A las puertas del
Museo de las Noticias en Washington se exponen todos los días las portadas de los principales periódicos de todos los estados de la Unión. El miércoles pasado, sólo dos destacaban notoriamente la llegada de los cien primeros días de Obama; el resto se inclinaban por la gripe porcina o cuestiones marcadamente locales.
Tal vez por eso en su rueda de prensa, el presidente americano buscase desesperadamente reivindicarse a sí mismo: «Me ha sorprendido la cantidad de asuntos críticos con los que hay que lidiar simultáneamente». Cabría pensar que para sentarse en el Despacho Oval hay que saber estar a la altura de las circunstancias. ¿Lo está Obama?

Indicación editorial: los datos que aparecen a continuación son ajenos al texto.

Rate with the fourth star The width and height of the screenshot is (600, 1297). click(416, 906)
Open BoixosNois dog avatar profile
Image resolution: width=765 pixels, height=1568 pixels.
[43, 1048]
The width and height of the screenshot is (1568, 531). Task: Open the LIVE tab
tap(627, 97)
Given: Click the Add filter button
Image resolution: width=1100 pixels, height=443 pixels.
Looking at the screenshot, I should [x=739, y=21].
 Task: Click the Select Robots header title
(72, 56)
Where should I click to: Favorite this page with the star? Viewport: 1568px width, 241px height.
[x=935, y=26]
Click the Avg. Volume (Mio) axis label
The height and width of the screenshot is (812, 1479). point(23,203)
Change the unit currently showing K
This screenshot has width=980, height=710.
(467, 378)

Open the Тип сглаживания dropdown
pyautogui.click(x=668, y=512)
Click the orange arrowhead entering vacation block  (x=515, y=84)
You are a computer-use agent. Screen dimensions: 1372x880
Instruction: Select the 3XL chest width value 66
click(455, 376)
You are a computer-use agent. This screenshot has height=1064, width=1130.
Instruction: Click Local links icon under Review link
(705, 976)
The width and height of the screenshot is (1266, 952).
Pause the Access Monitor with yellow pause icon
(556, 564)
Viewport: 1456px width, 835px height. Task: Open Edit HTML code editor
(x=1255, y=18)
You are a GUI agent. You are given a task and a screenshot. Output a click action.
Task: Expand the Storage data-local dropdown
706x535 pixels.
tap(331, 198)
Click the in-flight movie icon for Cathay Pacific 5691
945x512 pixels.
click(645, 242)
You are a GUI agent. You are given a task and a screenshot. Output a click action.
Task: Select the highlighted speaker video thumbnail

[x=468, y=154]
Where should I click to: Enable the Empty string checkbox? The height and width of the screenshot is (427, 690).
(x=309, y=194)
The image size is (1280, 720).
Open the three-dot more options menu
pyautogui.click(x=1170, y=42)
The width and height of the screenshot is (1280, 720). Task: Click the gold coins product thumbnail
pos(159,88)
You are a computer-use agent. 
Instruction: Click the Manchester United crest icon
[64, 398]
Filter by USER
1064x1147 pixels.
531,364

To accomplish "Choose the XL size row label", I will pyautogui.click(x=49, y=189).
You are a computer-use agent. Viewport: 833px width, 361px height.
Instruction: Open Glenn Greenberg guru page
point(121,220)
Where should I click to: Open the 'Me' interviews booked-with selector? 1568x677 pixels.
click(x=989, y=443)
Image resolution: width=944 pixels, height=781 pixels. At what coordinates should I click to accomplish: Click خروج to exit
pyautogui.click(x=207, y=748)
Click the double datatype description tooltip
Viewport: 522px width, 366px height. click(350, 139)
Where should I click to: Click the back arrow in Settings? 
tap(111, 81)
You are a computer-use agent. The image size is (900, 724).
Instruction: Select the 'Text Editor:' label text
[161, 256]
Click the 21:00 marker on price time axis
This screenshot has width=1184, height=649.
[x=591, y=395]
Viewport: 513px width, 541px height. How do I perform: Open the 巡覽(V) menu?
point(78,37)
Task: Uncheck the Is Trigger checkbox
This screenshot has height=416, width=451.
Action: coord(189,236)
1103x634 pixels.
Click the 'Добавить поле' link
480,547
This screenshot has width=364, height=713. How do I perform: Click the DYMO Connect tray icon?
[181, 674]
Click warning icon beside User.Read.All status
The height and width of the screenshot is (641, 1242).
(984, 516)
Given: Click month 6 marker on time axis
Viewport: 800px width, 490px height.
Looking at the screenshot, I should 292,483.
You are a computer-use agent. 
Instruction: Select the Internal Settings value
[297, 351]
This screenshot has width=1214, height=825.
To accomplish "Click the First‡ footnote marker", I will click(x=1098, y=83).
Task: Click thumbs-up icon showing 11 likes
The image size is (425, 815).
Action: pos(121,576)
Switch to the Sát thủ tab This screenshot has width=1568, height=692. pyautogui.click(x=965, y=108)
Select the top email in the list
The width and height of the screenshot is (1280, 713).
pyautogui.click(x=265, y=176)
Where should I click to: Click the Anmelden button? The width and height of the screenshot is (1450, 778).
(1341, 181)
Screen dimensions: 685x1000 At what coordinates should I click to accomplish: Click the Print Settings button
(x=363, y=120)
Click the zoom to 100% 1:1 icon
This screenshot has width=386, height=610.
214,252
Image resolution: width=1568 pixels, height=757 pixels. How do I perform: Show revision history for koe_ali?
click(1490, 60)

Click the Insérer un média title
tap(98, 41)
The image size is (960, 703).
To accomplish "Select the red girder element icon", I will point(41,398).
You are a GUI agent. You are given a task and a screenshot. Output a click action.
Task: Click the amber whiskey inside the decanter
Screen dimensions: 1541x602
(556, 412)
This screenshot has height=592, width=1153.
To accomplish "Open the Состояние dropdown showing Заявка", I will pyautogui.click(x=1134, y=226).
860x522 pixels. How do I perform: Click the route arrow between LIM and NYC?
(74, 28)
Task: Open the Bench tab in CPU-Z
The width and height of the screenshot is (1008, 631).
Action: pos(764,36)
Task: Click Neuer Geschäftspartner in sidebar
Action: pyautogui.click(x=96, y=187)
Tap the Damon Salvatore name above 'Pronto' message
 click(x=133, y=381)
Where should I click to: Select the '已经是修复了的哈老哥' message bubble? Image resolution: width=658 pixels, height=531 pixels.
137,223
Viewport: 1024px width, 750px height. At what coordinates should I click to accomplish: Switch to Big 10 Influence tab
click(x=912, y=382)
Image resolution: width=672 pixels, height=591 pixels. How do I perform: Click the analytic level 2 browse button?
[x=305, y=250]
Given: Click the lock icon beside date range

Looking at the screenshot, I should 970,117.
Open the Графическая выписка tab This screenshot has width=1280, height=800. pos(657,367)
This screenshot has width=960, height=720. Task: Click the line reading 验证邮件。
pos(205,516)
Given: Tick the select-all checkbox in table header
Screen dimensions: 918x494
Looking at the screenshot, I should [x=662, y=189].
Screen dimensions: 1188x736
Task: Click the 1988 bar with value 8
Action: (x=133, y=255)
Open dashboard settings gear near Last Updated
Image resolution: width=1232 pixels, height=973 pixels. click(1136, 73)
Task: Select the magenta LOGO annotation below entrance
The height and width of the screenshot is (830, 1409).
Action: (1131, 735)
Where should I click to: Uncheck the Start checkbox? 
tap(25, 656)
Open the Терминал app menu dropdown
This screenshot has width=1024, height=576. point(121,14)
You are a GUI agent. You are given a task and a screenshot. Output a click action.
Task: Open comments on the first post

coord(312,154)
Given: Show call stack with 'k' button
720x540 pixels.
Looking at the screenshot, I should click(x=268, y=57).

Según los últimos sondeos de esta semana, sigue gozando de una popularidad envidiable. Aunque esos mismos sondeos muestran que una clara mayoría de norteamericanos no aprueban sus medidas económicas ni la deuda que conllevan. Tras comprometer 65.000 millones de dólares al día en cada uno de sus larguísimos cien primeros días, el PIB americano ha caído más de 6 puntos en el primer cuatrimestre de este año.
Cierto, ha denunciado a su antecesor por permitir interrogatorios con técnicas que para él son claramente tortura, abriendo un divisivo debate al que nunca antes habían sido llevados los americanos, de incalculables repercusiones internacionales y de confusión generalizada para los agentes antiterroristas. Hizo fuego de artificios con el cierre de Guantánamo, pero allí siguen todos sus presos sin viso alguno de que sepa cómo resolver el problema de fondo -qué hacer con enemigos combatientes no regulares- más allá de intentar traspasarlos a quien los acepte. Por no hablar de la expansión del gobierno, en una sociedad que lo considera un intruso.
¿Se le acabará pronto la gracia? Si los americanos están dispuestos a vivir de otra manera, que el gobierno rija sus más íntimos destinos, y ser una nación del montón, no. Que las generaciones futuras se lo perdonen, tampoco.